Three Faber Music composers celebrated success at last night’s British Composer awards.

Thomas Adès’ quartet The Four Quarters took the chamber prize, his second BASCA award.  The work – commissioned by the Carnegie Hall and premiered there by the Emerson Quartet in 2011charts the arc of a single day across four movements:  Nightfalls, Serenade: Morning Dew, Days & The Twenty-fifth Hour.  The judges were unanimous in their decision and their citation is unequivocal: “For the sheer elegance and poise of the composition, the eloquence and certainty of its expression and the real sense of  chamber music at its heart.”

In the vocal category Colin Matthews’ haunting evocation of World War I, No Man’s Land, took the top prize.
Scored for tenor, baritone and chamber orchestra, and using a text by Christopher Reid, the piece conjures the ghosts of two of two soldiers hanging on barbed wire. At its BBC Proms premiere in 2011, with Ian Bostridge, Roderick Williams and the City of London Sinfonia, the work was heralded as ‘strikingly atmospheric’, filled with ‘deeply affecting compassion’ and yet ‘darkly humorous.’ The BASCA judges agreed and found the winning work tackled its subject with “sensitivity, inventiveness and originality, employing a fascinatingly wide range of colours and techniques to convey a powerful and moving message.”

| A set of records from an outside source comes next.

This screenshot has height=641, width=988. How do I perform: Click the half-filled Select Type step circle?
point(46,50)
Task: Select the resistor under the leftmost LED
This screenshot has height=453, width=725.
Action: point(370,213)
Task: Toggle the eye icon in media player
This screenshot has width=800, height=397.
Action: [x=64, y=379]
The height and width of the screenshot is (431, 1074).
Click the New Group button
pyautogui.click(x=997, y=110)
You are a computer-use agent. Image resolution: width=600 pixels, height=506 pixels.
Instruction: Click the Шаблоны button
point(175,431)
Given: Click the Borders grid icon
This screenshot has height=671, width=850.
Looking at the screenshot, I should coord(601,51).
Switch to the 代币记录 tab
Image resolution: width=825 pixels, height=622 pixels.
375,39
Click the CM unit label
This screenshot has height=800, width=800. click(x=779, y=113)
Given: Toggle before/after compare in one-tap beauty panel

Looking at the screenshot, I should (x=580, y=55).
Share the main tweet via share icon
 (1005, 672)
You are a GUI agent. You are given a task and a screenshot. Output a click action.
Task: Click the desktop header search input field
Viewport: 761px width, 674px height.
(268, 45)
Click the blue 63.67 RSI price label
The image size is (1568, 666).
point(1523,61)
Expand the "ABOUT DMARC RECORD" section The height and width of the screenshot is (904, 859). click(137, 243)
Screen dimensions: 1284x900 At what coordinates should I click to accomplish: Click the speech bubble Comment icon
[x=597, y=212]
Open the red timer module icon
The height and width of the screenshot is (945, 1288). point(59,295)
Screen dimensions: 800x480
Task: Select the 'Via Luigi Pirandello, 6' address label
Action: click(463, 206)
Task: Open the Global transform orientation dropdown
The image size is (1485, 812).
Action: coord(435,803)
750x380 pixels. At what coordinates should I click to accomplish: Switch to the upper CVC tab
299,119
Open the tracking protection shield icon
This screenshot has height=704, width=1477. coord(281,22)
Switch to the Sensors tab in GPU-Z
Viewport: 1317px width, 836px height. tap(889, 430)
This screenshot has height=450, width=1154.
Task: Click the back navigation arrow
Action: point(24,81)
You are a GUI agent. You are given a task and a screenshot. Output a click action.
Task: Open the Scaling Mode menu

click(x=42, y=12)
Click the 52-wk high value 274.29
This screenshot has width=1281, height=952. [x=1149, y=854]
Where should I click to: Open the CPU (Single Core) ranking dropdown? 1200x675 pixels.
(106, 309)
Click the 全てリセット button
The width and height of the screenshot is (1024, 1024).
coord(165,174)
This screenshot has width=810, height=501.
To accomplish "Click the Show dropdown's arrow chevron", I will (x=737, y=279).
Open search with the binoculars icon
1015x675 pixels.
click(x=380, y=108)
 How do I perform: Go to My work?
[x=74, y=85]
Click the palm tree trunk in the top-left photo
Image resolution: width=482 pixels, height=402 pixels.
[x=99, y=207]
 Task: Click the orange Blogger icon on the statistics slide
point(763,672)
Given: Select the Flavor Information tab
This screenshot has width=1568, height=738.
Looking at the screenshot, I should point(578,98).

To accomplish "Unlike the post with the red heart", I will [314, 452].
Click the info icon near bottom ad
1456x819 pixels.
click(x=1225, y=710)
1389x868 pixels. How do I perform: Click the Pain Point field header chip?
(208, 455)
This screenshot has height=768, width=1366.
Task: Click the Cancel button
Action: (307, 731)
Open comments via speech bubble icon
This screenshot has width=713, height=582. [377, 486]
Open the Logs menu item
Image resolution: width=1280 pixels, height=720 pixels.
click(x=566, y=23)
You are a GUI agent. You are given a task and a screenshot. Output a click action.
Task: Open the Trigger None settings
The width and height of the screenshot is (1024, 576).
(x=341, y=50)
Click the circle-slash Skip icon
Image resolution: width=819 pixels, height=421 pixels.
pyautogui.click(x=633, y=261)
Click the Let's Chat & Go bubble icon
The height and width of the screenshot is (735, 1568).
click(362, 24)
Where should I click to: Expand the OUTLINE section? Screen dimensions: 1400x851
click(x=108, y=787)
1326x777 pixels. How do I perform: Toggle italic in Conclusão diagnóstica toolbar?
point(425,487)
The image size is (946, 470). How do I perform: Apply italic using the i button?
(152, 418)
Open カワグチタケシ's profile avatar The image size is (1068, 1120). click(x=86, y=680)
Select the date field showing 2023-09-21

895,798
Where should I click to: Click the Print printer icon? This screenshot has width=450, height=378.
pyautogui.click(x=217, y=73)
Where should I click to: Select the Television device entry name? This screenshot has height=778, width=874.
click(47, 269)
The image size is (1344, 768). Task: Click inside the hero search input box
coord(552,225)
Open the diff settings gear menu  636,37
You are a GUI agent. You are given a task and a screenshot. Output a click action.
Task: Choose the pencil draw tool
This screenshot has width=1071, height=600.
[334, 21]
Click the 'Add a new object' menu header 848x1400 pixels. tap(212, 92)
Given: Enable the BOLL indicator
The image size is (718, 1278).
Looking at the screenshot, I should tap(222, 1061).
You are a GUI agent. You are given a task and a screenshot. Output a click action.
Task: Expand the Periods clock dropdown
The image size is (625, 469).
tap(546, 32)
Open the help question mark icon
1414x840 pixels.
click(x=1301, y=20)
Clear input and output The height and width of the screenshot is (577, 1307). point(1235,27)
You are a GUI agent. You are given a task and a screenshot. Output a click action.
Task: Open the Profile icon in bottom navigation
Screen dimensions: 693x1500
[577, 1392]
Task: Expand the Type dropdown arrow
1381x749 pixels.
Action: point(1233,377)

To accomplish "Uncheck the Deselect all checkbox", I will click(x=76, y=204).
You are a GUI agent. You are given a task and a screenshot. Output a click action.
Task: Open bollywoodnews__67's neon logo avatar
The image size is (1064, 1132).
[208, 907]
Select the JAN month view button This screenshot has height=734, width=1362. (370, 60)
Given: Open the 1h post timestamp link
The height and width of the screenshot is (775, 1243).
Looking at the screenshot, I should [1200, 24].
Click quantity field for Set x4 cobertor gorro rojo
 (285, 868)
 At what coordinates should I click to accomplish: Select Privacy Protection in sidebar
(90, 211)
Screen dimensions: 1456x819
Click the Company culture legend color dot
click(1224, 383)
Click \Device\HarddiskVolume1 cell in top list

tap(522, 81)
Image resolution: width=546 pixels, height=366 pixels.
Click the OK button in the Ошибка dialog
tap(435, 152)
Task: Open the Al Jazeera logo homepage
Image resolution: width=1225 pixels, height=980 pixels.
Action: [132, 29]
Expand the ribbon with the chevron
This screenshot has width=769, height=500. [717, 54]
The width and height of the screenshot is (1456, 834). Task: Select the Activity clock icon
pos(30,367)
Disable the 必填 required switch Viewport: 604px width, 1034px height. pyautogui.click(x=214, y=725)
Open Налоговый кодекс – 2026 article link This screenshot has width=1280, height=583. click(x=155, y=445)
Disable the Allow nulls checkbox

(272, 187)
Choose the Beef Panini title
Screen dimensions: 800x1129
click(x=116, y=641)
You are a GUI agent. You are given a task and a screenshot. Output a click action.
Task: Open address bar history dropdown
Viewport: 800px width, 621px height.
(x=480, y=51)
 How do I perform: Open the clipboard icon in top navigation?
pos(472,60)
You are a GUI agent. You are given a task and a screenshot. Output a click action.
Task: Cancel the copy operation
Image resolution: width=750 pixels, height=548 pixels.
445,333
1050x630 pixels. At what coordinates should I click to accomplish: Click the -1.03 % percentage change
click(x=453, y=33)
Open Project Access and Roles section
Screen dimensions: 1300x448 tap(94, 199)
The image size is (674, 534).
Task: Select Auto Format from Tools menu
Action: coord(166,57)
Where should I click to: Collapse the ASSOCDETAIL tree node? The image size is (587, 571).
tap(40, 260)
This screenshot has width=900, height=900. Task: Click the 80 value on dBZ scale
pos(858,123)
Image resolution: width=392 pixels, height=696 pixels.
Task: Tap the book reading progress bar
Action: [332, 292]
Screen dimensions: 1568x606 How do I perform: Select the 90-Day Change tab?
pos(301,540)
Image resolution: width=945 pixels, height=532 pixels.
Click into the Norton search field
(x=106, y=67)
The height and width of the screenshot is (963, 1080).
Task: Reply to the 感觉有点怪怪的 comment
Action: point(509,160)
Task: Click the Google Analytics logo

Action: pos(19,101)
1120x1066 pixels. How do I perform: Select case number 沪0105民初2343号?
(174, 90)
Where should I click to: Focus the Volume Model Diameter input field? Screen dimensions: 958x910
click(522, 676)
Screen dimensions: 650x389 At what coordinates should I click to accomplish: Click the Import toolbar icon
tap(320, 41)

Finally, Simon Dobson took the award in the Brass & Wind Band category for his virtuoso brass band score A Symphony of Colours, which will be published by Faber Music in December 2012. It was inspired by the condition of synesthesia, where the response to music is to see colours, and derives some of its musical ideas and processes from the music of French composer Olivier Messiaen, who, like Dobson himself, experienced this reaction to music.The judges commended the work for its “virtuosity, imaginative scoring and impressive sense of structure”, remarking that “this is clearly a composer with something to say." Dobson, who has been nominated for a BASCA award twice before,  is the only the second recipient of a British Composer Award for a brass band work in the 10 year history of the award.
 
Faber composers also featured in the awards shortlist which included Julian Anderson’s The Discovery of Heaven (Orchestral) and Jonathan Harvey’s The Annunciation (Liturgical).

The ceremony will be broadcast on BBC Radio 3 on Sunday 9th December.